Sam Nenzer, a consultant for SearchPilot and Distilled, explains how to know if you have enough traffic for testing:
“Over the course of our experience with SEO split testing, we’ve generated a rule of thumb: if a site section of similar pages doesn’t receive at least 1,000 organic sessions per day in total, it’s going to be very hard to measure any uplift from your split test.”
Therefore, if your site doesn’t have the right traffic, you may want to default to low-risk implementations or competitive research to validate your ideas.
Expectation 4: The goal of experimentation is to mitigate risk with the potential of performance improvement
The key term here is “potential” performance improvement. If your test yields a winning variation, and you implement it across your site, don’t expect the same results to happen as you saw during the test. The true goal for all testing is to introduce new ideas to your site with very low risk and potential for improved metrics.

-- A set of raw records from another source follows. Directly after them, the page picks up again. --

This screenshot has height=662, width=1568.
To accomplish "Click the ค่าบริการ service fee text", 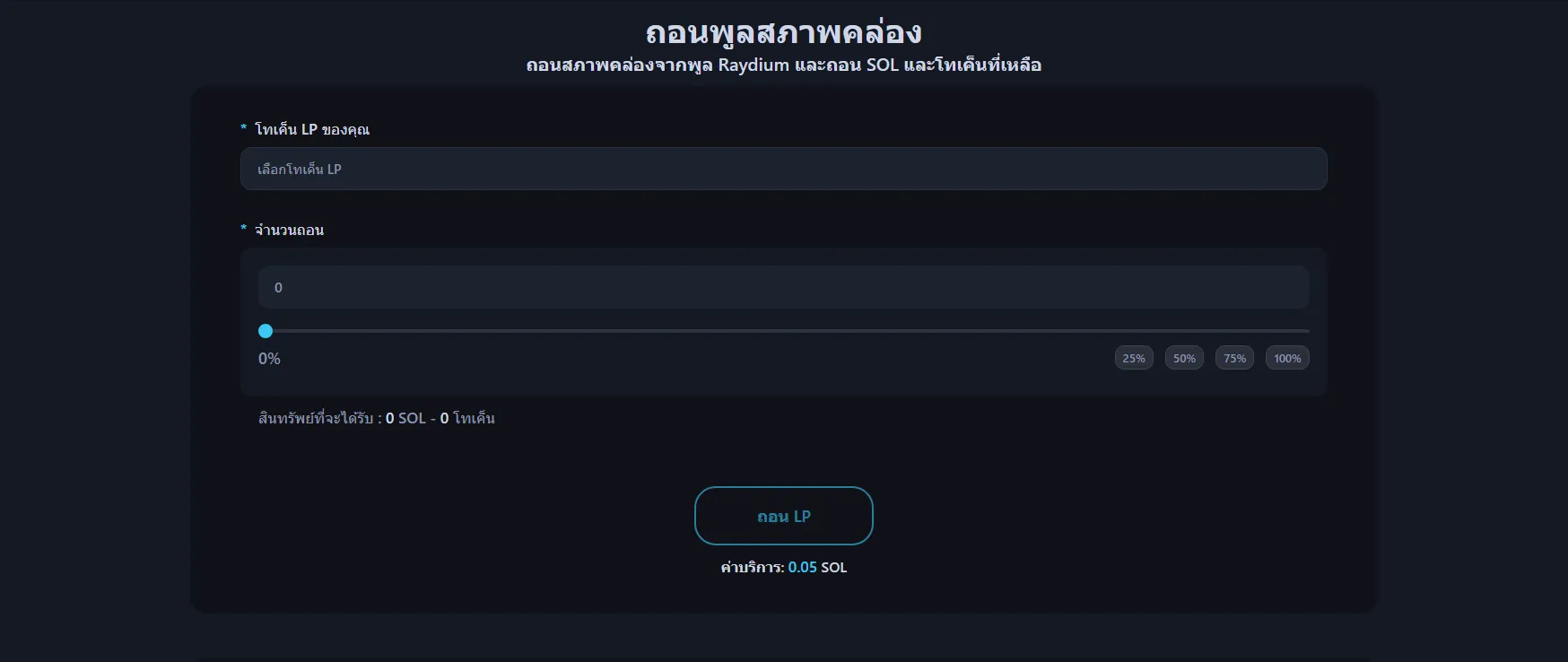I will click(752, 567).
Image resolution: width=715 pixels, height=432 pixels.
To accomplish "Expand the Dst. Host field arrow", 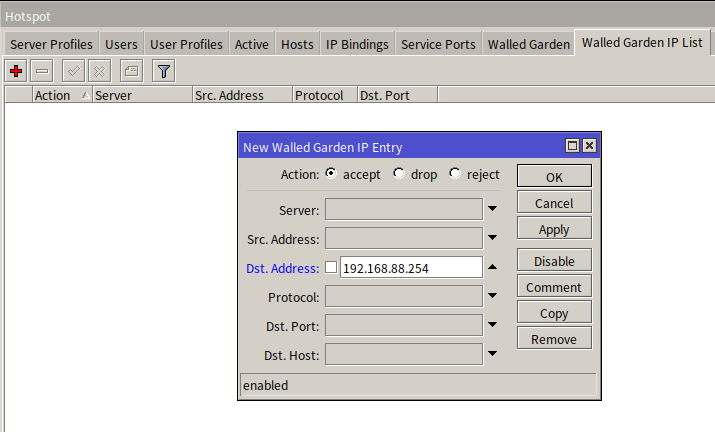I will 493,354.
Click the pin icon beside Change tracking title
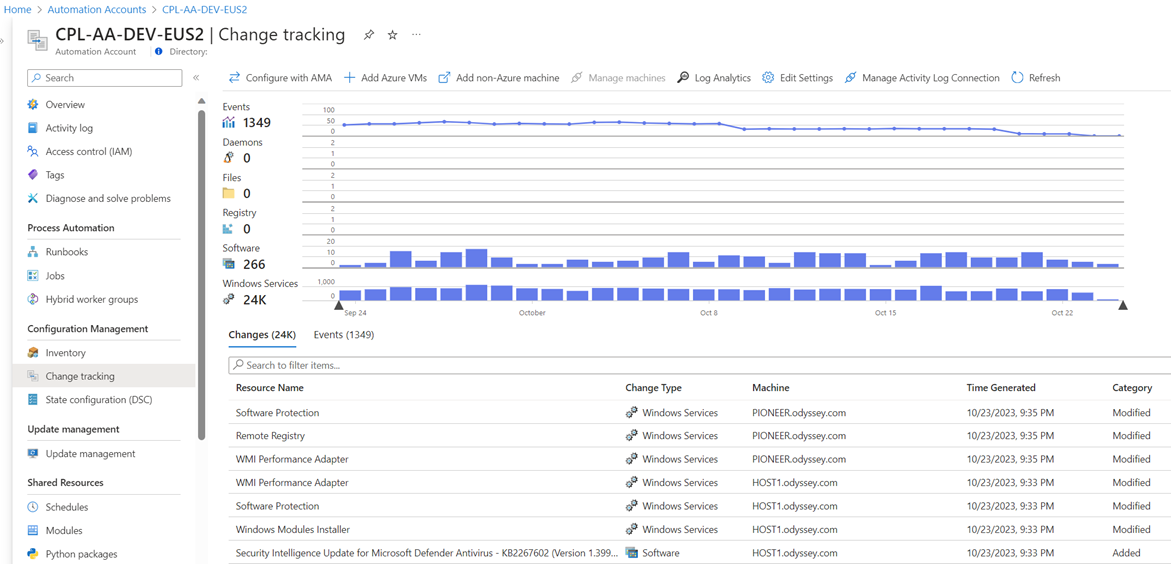The image size is (1171, 564). 369,35
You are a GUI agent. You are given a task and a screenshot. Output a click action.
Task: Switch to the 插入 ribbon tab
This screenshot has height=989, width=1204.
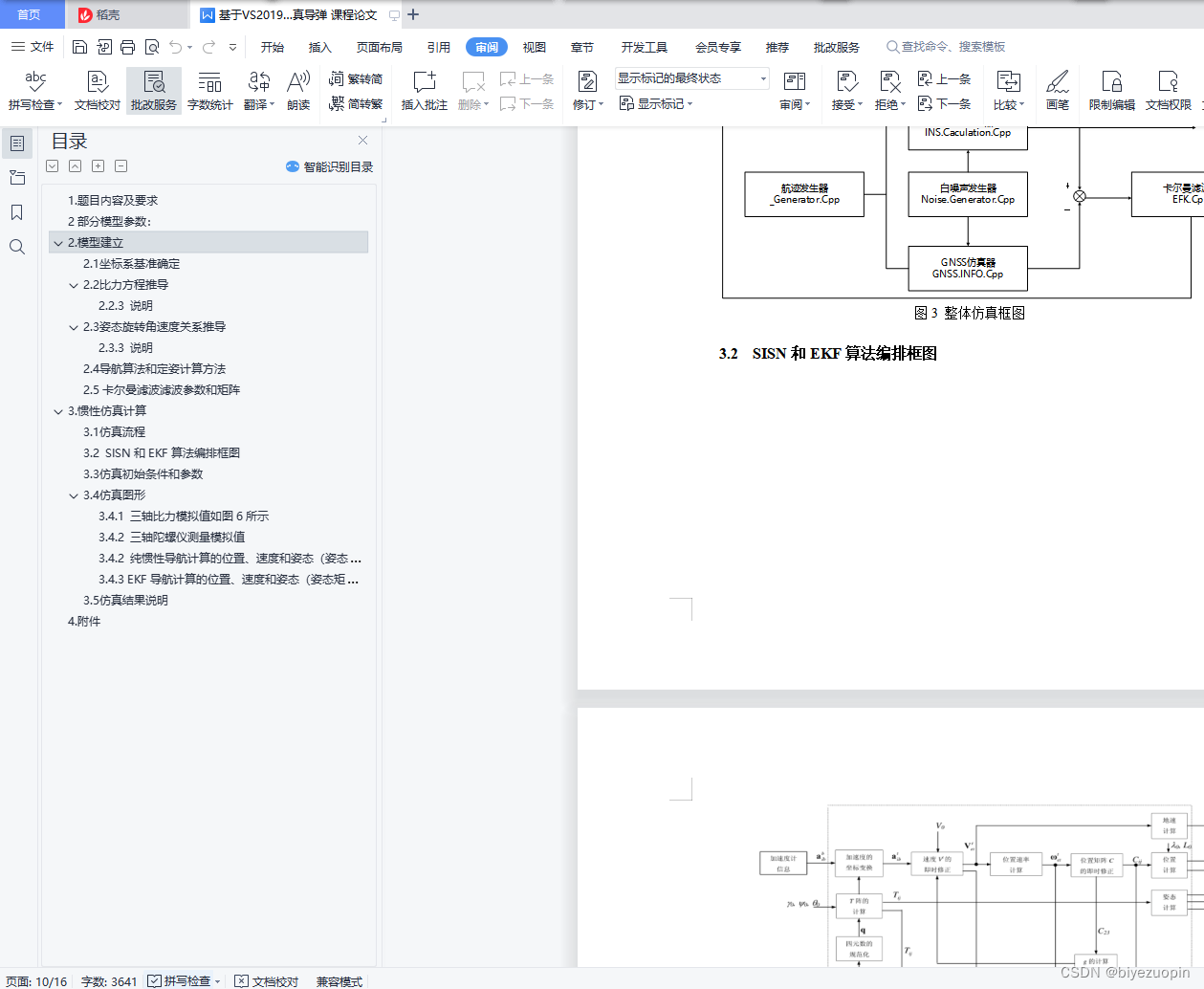click(318, 46)
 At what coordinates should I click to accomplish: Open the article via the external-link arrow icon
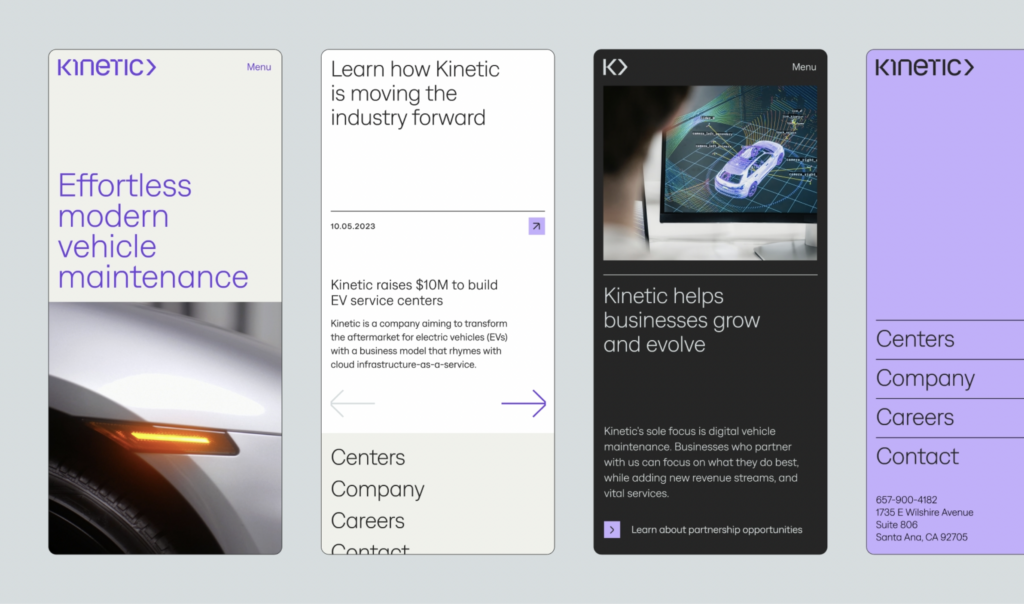pos(536,226)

For example, if you are updating the architecture or code of a PDP template to accommodate a Google algorithm change, the goal isn’t necessarily to increase organic traffic. The goal is to reduce the negative impact you may see from the algorithm change.
Let your stakeholders know that you can also utilize split-testing to improve business value or internal efficiencies. This includes things like releasing code updates that users never see, or a URL/CMS update for groups of pages or several microsites at a time.
While it’s tempting to run an SEO split test, it’s vital that you understand the inherent risks of it to ensure that you’re getting the true value you need out of it. This will help inform you on when the scenario calls for a split test or an alternative approach. You also need to be communicating experimentation with realistic expectations from the get-go.
There are major inherent risks of engaging with SEO split-testing that you don’t see with on-page tests that CRO usually runs, including wasted resources and non scalable results.
Some of the scenarios where you should feel confident in engaging with an SEO split test include where you’re uncertain of keyword and query performance, proof-of-concept and risk mitigation for larger-scale websites, justification for ideas that require robust resources, and when you’re considering making big changes to your templates.
And remember, one of the biggest challenges of experimentation is properly communicating it to others. Everyone has different expectations for testing, so you need to get ahead of it and address those expectations right away.